Parecia mais um celeiro velho do que uma garagem - suas tábuas estavam gastas e deformadas, com cantos escuros onde as coisas poderiam permanecer perdidas por anos.
Não parecia um lugar que guardasse segredos.
Seu proprietário, um médico aposentado com sotaque estrangeiro desbotado demais para localizar, costumava deixar as portas da garagem abertas. Ele gostava de desordem - tanto que não havia espaço para automóveis na garagem para três carros. Mas isso era apenas algo que seus vizinhos de Crete Township esperavam do Dr. Ulrich Georg Klopfer, o homem às vezes mal-humorado e ligeiramente intrometido que não jogava nada fora.
Foi só quando ele morreu em 3 de setembro, aos 79 anos, que a garagem começou a revelar seus segredos. A família do médico do aborto, vasculhando a desordem, encontrou o que viria a ser 71 caixas de papelão contendo 2.246 fetos - cada uma preservada quimicamente e individualmente selada em uma bolsa de plástico transparente.
Nos 31 anos que tenho feito este trabalho, nunca vi nada assim - nunca, disse o xerife do condado de Will Mike Kelley, cujos policiais vasculharam centenas e centenas de caixas na casa de Klopfer para ter certeza de que não perderam nenhuma outro permanece. É uma daquelas coisas únicas na vida.

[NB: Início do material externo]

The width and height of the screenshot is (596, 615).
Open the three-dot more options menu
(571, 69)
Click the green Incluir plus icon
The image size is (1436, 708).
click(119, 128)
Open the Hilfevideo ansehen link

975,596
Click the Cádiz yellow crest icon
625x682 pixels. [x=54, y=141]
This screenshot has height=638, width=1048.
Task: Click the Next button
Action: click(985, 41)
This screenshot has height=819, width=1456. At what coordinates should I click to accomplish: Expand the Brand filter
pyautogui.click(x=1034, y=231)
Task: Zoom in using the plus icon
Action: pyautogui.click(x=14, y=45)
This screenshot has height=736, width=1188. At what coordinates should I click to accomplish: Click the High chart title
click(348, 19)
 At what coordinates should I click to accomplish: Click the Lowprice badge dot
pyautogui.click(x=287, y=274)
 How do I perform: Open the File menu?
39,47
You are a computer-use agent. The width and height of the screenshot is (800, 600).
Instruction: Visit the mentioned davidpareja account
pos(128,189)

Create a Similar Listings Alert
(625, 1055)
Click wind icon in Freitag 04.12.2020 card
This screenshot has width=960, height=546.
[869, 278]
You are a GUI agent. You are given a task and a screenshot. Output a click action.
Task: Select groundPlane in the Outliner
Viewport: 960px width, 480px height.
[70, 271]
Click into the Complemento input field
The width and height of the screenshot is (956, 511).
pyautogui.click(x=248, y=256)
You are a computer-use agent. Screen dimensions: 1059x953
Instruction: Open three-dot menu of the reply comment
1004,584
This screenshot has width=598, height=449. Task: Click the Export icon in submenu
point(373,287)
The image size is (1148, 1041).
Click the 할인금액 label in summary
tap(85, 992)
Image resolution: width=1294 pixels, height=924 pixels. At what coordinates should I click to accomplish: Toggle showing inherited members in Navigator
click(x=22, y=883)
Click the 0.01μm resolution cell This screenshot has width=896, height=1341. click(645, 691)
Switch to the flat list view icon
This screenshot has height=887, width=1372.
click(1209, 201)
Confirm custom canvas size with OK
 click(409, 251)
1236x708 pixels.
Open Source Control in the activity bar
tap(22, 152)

A descoberta surpreendeu a todos, independentemente de suas opiniões sobre o aborto.
Isso também deixou talvez milhares de mulheres se perguntando: algum desses fetos é meu?
Fiquei horrorizado e com o coração partido - estava cheio de tantos sentimentos. Eu não sabia o que fazer comigo mesma, disse Rachel Kelly, 43, que fez dois abortos na clínica de Klopfer em Fort Wayne, Indiana, em 1998.
Em nenhum lugar na garagem, nas clínicas de Klopfer, em sua casa abarrotada de pertences do chão ao teto - ou na garagem de uma propriedade comercial em Dolton, onde mais 165 conjuntos de restos mortais de fetos foram encontrados no início de outubro - os investigadores encontraram algo para responder à pergunta : Por que?
Você pode especular até o inferno congelar, disse Kevin Bolger, um advogado de Chicago que representa a viúva de Klopfer. Você não vai saber a resposta. Ele levou com ele.
Talvez isso seja adequado para um homem que, na vida, foi tão desconcertante para tantas pessoas.
Para aqueles que o chamavam de assassino de bebês sem coração, ele argumentou que, em muitos casos, estava salvando um bebê de uma vida de miséria.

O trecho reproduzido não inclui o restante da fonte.